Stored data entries
◇ ◇ ◇ ◇ ◇ ◇ ◇

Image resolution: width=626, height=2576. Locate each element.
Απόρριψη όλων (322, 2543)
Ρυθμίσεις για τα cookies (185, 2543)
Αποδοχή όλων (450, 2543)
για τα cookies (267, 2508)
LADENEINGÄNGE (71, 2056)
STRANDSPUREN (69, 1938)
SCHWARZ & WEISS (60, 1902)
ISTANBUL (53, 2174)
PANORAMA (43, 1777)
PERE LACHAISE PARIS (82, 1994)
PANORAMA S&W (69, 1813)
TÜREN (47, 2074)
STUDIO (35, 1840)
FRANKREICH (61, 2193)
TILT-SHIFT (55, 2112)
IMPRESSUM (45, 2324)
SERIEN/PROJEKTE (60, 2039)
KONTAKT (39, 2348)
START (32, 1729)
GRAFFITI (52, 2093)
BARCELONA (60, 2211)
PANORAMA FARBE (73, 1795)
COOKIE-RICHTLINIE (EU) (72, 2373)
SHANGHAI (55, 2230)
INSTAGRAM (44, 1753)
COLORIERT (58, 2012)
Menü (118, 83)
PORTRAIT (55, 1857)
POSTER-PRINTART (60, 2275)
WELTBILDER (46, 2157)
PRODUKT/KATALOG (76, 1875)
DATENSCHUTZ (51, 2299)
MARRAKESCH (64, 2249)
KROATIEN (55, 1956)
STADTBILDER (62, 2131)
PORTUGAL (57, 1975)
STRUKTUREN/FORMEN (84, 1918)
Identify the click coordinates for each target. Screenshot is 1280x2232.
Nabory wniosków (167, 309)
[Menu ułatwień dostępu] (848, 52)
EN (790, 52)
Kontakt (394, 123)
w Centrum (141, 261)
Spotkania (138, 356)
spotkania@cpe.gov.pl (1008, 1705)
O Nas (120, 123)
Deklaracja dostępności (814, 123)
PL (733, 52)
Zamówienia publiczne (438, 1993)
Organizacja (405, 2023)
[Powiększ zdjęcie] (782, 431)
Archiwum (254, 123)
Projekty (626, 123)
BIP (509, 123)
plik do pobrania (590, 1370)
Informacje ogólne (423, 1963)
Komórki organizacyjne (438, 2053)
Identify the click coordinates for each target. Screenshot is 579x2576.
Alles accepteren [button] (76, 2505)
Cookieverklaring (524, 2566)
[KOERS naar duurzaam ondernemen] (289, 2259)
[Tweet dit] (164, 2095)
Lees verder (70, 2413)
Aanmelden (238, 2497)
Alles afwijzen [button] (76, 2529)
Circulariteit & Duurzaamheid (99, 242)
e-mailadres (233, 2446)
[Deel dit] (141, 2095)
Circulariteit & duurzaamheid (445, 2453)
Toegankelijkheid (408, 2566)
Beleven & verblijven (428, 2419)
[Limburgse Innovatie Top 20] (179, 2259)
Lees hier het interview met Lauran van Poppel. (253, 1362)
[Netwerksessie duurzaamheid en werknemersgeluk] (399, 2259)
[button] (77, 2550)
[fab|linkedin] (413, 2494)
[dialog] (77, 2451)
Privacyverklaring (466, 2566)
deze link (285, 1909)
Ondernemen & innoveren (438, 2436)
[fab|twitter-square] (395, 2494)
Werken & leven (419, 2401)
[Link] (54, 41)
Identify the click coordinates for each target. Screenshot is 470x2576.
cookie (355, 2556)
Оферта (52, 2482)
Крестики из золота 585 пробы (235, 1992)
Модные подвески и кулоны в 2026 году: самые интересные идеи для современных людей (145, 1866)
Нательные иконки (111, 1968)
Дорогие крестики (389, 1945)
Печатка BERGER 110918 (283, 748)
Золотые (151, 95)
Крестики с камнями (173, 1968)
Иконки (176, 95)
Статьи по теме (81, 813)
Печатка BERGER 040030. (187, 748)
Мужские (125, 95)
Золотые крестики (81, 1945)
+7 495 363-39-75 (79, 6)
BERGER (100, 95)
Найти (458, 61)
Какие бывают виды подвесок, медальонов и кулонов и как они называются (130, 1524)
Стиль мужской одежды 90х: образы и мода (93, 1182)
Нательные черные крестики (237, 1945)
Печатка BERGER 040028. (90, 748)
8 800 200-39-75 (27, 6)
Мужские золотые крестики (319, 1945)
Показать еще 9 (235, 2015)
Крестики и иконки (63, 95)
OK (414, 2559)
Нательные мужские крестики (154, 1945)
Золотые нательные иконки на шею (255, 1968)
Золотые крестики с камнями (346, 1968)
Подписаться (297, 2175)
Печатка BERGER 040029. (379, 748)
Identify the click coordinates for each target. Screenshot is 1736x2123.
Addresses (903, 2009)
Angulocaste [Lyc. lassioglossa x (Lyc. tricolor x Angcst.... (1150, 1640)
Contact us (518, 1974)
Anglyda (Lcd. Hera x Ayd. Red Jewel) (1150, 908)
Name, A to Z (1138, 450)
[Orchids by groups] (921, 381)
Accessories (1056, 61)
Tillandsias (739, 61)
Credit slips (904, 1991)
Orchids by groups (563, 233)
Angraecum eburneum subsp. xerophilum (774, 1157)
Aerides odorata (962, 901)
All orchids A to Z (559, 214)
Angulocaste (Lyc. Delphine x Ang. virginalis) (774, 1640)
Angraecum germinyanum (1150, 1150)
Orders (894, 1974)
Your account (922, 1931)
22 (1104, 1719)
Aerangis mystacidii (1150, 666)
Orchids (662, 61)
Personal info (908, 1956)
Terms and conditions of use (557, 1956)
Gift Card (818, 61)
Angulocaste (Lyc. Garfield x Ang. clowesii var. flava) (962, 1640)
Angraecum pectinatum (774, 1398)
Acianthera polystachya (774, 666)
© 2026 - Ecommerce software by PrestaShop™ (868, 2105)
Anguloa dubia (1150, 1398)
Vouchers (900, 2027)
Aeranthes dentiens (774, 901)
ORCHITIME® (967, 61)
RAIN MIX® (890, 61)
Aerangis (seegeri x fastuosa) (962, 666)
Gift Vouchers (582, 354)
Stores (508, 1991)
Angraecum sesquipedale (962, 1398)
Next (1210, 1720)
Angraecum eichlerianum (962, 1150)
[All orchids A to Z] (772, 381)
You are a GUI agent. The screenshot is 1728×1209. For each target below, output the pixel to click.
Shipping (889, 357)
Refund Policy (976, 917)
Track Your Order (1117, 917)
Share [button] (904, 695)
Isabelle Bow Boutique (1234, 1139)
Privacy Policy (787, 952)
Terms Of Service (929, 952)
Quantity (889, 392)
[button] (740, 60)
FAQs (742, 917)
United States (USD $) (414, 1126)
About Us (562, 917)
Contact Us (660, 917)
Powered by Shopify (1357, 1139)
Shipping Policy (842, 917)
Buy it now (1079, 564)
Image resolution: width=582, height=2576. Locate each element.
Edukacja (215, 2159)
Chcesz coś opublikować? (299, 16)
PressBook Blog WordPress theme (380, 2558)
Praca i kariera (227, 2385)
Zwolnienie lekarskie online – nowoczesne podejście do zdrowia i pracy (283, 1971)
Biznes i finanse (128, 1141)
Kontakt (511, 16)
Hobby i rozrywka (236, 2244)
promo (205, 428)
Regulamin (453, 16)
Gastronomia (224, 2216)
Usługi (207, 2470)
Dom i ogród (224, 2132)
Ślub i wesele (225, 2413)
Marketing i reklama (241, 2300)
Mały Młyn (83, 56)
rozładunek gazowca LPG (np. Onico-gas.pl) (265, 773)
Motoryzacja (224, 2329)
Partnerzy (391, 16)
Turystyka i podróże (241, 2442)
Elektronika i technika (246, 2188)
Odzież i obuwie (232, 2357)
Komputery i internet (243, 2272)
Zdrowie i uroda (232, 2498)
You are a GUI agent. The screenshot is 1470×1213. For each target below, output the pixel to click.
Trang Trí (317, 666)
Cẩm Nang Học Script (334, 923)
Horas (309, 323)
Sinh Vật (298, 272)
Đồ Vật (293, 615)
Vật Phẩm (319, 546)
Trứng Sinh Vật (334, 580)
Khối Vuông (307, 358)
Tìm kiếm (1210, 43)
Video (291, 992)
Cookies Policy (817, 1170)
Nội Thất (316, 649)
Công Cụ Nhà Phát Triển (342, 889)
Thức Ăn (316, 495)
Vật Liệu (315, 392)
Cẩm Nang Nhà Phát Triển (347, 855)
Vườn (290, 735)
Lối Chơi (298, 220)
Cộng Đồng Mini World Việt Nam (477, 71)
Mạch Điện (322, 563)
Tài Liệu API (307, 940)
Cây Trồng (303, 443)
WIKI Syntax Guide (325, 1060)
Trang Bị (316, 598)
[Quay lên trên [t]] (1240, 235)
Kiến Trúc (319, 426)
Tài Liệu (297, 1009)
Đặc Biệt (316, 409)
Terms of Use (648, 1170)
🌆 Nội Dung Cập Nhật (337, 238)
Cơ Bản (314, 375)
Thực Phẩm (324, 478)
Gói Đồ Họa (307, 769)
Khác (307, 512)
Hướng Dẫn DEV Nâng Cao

◇ ◇ ◇ ◇ ◇ ◇ ◇

**What this task involves:**
Pull together all lines from the data that mention the word "Angraecum".

**Solution for this task:**
Angraecum eburneum subsp. xerophilum (774, 1157)
Angraecum germinyanum (1150, 1150)
Angraecum pectinatum (774, 1398)
Angraecum sesquipedale (962, 1398)
Angraecum eichlerianum (962, 1150)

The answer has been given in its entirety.